Identify which kind of distributed system is required

Identify which kind of distributed system is required: Challenges with distributed systems involved latency, scaling, understanding networking APIs, marshalling and unmarshalling data, and the complexity of algorithms such as Paxos. As the systems grow larger and more distributed, what had been theoretical edge cases turn into regular occurrences.
The Amazon Builders' Library: Challenges with distributed systems

• Hard real-time distributed systems require responses to be given synchronously and rapidly.
• Soft real-time systems have a more generous time window of minutes or greater for response
• Offline systems handle responses through batch or asynchronous processing.
• Hard real-time distributed systems have the most stringent reliability requirements.

Implement loosely coupled dependencies

Implement loosely coupled dependencies: Dependencies such as queuing systems, streaming systems, workflows, and load balancers are loosely coupled.

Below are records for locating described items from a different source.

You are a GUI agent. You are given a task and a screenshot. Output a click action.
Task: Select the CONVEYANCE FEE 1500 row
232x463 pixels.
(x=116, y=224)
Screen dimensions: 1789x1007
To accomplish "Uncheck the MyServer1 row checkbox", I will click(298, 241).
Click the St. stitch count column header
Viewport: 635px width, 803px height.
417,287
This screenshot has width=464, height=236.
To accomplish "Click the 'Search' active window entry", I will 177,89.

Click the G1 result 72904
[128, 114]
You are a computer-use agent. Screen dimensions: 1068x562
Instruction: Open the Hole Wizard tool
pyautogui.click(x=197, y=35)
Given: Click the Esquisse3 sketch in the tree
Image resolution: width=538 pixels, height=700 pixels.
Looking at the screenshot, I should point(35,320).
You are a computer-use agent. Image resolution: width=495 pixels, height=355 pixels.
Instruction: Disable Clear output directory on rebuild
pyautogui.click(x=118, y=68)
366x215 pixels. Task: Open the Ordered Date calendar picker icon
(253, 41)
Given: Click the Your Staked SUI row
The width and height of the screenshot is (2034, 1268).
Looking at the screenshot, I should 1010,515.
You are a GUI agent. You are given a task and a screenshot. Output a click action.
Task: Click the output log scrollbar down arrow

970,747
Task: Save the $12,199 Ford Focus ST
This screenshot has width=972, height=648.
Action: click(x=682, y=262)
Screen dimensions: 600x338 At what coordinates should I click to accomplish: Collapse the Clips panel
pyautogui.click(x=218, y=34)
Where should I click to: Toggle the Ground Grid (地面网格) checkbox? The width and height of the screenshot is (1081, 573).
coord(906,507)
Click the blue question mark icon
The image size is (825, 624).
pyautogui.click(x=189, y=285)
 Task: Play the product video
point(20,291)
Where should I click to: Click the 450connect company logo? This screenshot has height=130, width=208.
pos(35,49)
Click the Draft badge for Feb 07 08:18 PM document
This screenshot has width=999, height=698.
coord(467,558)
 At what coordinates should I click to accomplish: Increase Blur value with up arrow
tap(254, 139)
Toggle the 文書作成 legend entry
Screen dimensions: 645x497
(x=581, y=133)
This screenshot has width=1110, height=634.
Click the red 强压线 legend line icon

Loose coupling helps isolate behavior of a component from other components that depend on it, increasing resiliency and agility.
AWS re:Invent 2019: Moving to event-driven architectures (SVS308)
What Is Amazon EventBridge?
What Is Amazon Simple Queue Service?

• Amazon EventBridge allows you to build event driven architectures, which are loosely coupled and distributed
  AWS New York Summit 2019: Intro to Event-driven Architectures and Amazon EventBridge (MAD205)
• If changes to one component force other components that rely on it to also change, then they are tightly coupled. Loose coupling breaks this dependency so that dependency components only need to know the versioned and published interface.
• Make component interactions asynchronous where possible. This model is suitable for any interaction that does not need an immediate response and where an acknowledgement that a request has been registered will suffice.
  AWS re:Invent 2019: Scalable serverless event-driven applications using Amazon SQS and Lambda (API304)

Make all responses idempotent

Make all responses idempotent: An idempotent service promises that each request is completed exactly once, such that making multiple identical requests has the same effect as making a single request.

• Clients can issue API requests with an idempotency token—the same token is used whenever the request is repeated. An idempotent service API uses the token to return a response identical to the response that was returned the first time that the request was completed.
  Amazon EC2: Ensuring Idempotency

Do constant work

Do constant work: Systems can fail when there are large, rapid changes in load
AWS re:Invent 2018: Close Loops and Opening Minds: How to Take Control of Systems, Big and Small ARC337 (includes constant work)

• Engineer workloads so that payload sizes remain constant regardless of number of successes or failures.
  • For example, if the health check system is monitoring 100,000 servers, the load on it is nominal under the normally light server failure rate. However, if a major event makes half those servers unhealthy, then the health check system would be overwhelmed trying to update notification systems and communicate state to its clients. Instead, the health check system should send the full snapshot of the current state each time. 100,000 server health states, each represented by a bit, would only be a 12.5-KB payload. Whether no servers or failing, or all of them, the health check system is doing constant work, and large, rapid changes are not a threat to the system stability. This is actually how the control plane is designed for Amazon Route 53 health checks.